The TL;DR:
In this post, I show using a fictitious example why real-time systems are defined by their worst-case timing rather than their average-case timing.

Imagine you’re running a coffee shop – not the kind you find in Amsterdam, but one where they actually serve coffee. Your customers are generally in a hurry, so they just want to get a cup of coffee, pay and leave to catch their plane, train or automobile. To attract more customers and appeal to the Geek crowd, you name your coffee shop “Real-Time Thirsty” and promise an “Average case serving within one minute!”.

While you get many customers, you’re not getting the Geeks-in-a-hurry crowd you were expecting.

Average-case vs. worst-case timing

Fig. 1: Ordering coffee
Fig. 1: Ordering coffee

Fig. 1 shows the interaction needed to get a cup of coffee: the customer requests a coffee, the barista gets a cup, fills it, asks for money and gives the coffee to the customer. The whole exchange might take all of one minute in the average case – you’re keeping your promise, so why won’t the Geeks-in-a-hurry come?

Fig. 2: Coffee not ready
Fig. 2: Coffee not ready

The problem happens when the coffee still needs to be brewed when the customer gets there: the barista happily accepts the order, starts brewing the coffee and asks the customer to pay. The customer, now expecting his coffee to arrive “any moment now” ends up waiting a full fifteen minutes for his coffee, misses his plane, train or automobile and is righteously pissed off (Pardon my French).

The Geeks, of course, know a real-time system when they see one, and can smell a “soft” system from a mile away. In your case, with your promise of an average-case serving time of one minute, they knew something was wrong when they saw the promise – whether you keep it or not.

“Warn” if not ready – non-blocking state test

Fig. 3: Warn if not brewed
Fig. 3: Warn if not brewed

After being yelled at a few times, the barista has decided to warn the customer. This allows the customer to evaluate whether they will meet their deadline if they wait for coffee1.

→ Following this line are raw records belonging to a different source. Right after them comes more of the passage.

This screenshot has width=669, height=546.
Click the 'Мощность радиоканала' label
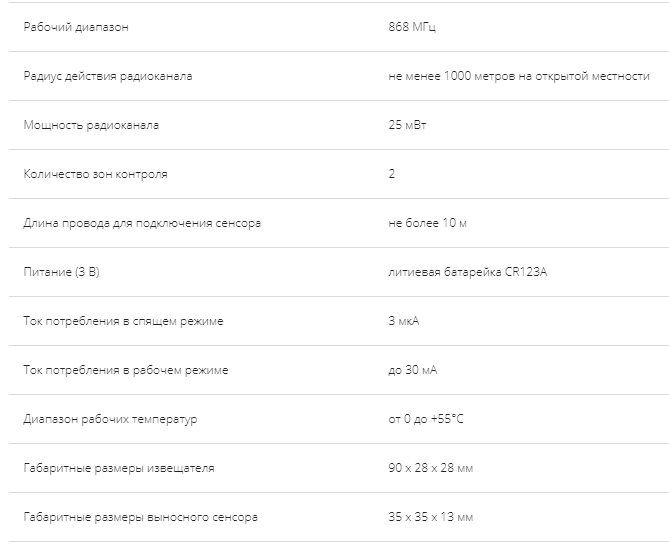91,125

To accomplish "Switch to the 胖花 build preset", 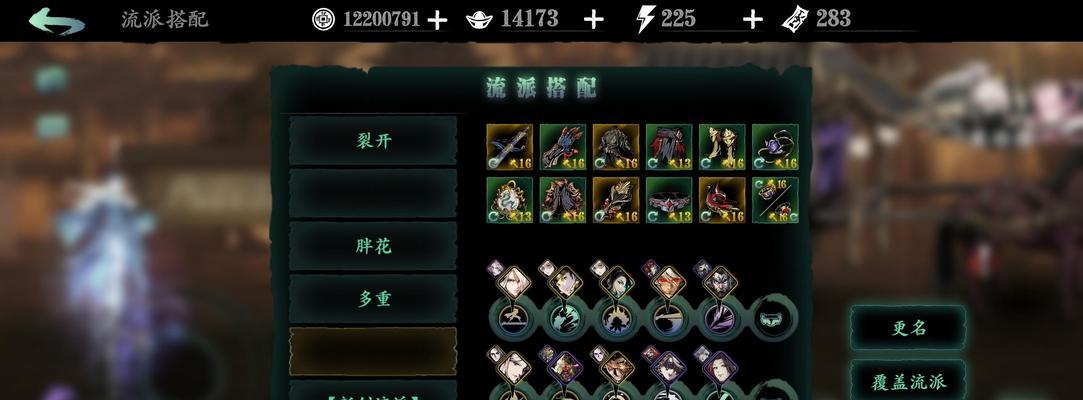I will coord(373,246).

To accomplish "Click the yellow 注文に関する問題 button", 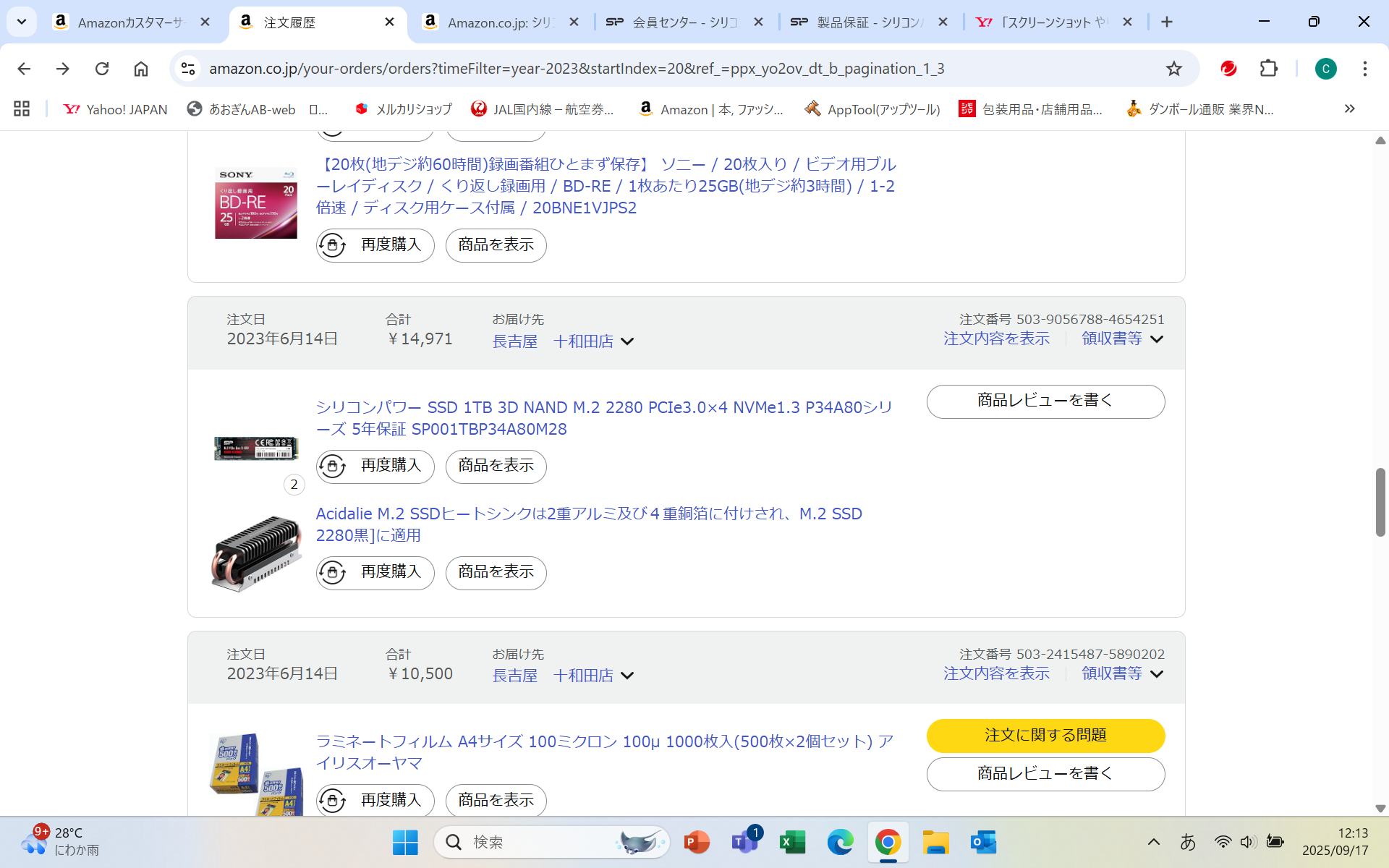I will (x=1045, y=736).
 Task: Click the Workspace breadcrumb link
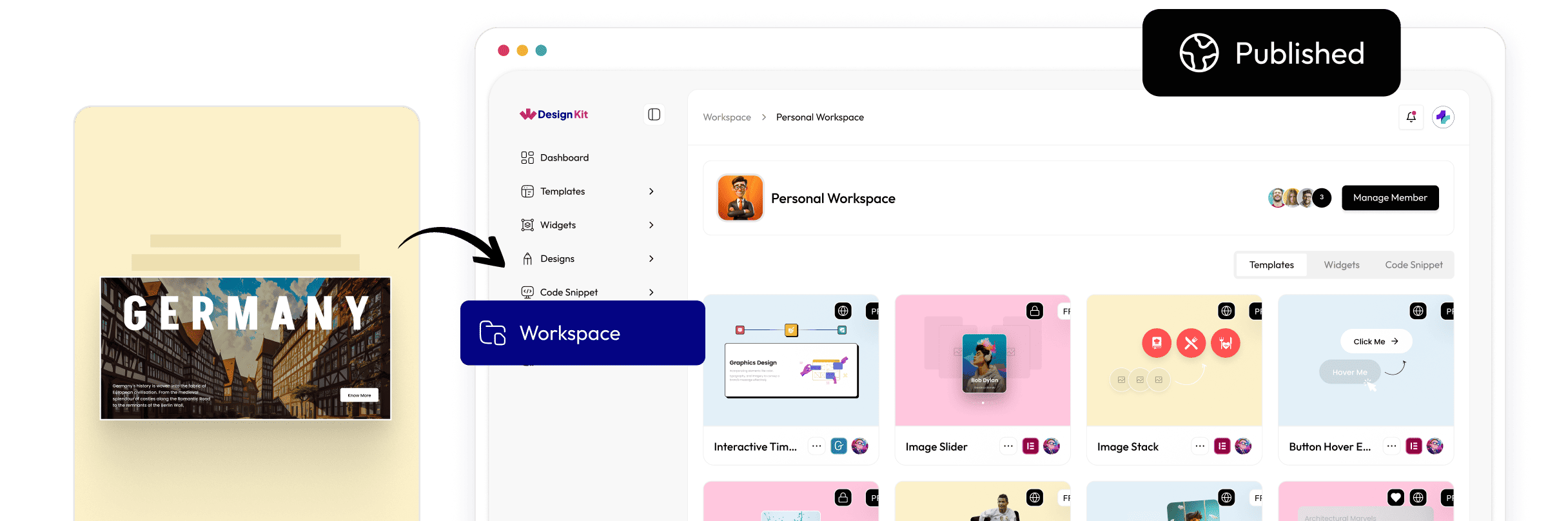(x=727, y=117)
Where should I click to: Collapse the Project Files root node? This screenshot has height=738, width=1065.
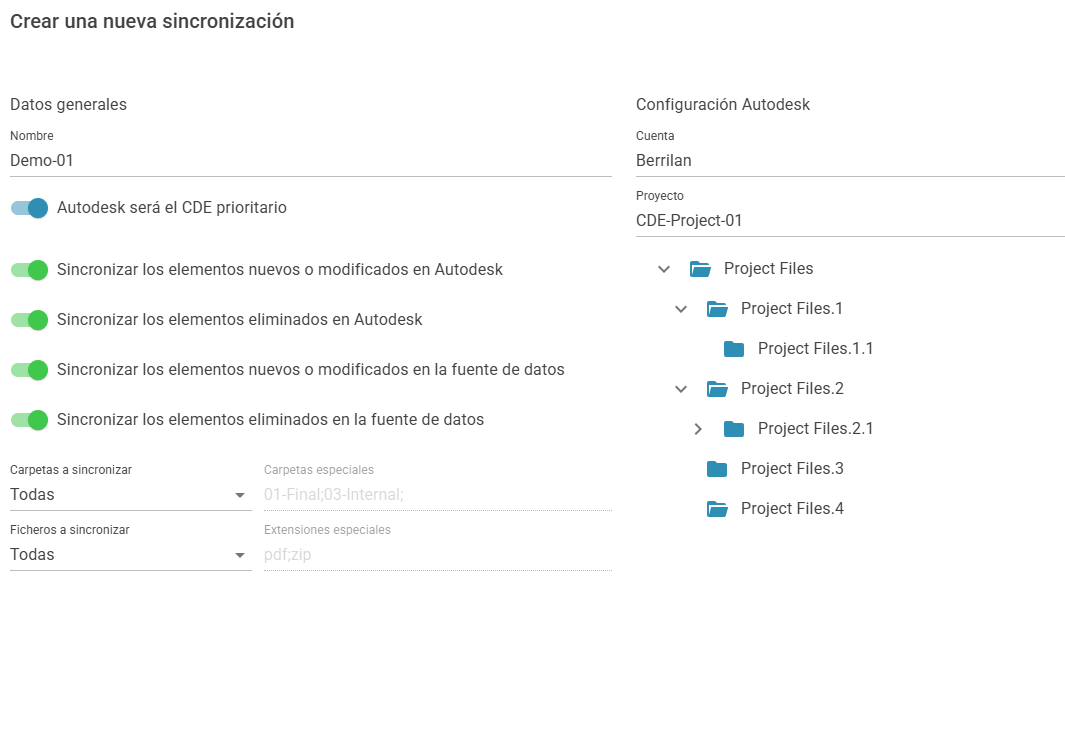point(664,269)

In general, your customers are now fairly happy: the try to obtain a coffee and will be warned if they cannot be immediately served so they can go catch their plane, train or automobile, or do whatever else they want to do while waiting.

Now, some Geeks have started coming, but none of them are in both thirsty and in a hurry: some are thirsty and not in a hurry while others are in a hurry, but could forego their dose of caffeinated beverage if required to.

Redundancy

Fig. 4: Hopefully avoidable scenario
Fig. 4: Hopefully avoidable scenario

After observing the Geeks that are in a hurry but not all that thirsty for a while, you notice that some of them, when warned, go to one of your competitors to get their coffee. The coffee at your competitor is slightly more expensive, but Geeks-who-need-caffeine don’t seem to mind. After reading up on the subject a bit, you note that what they’re doing is implementing redundancy – which is something you could do yourself.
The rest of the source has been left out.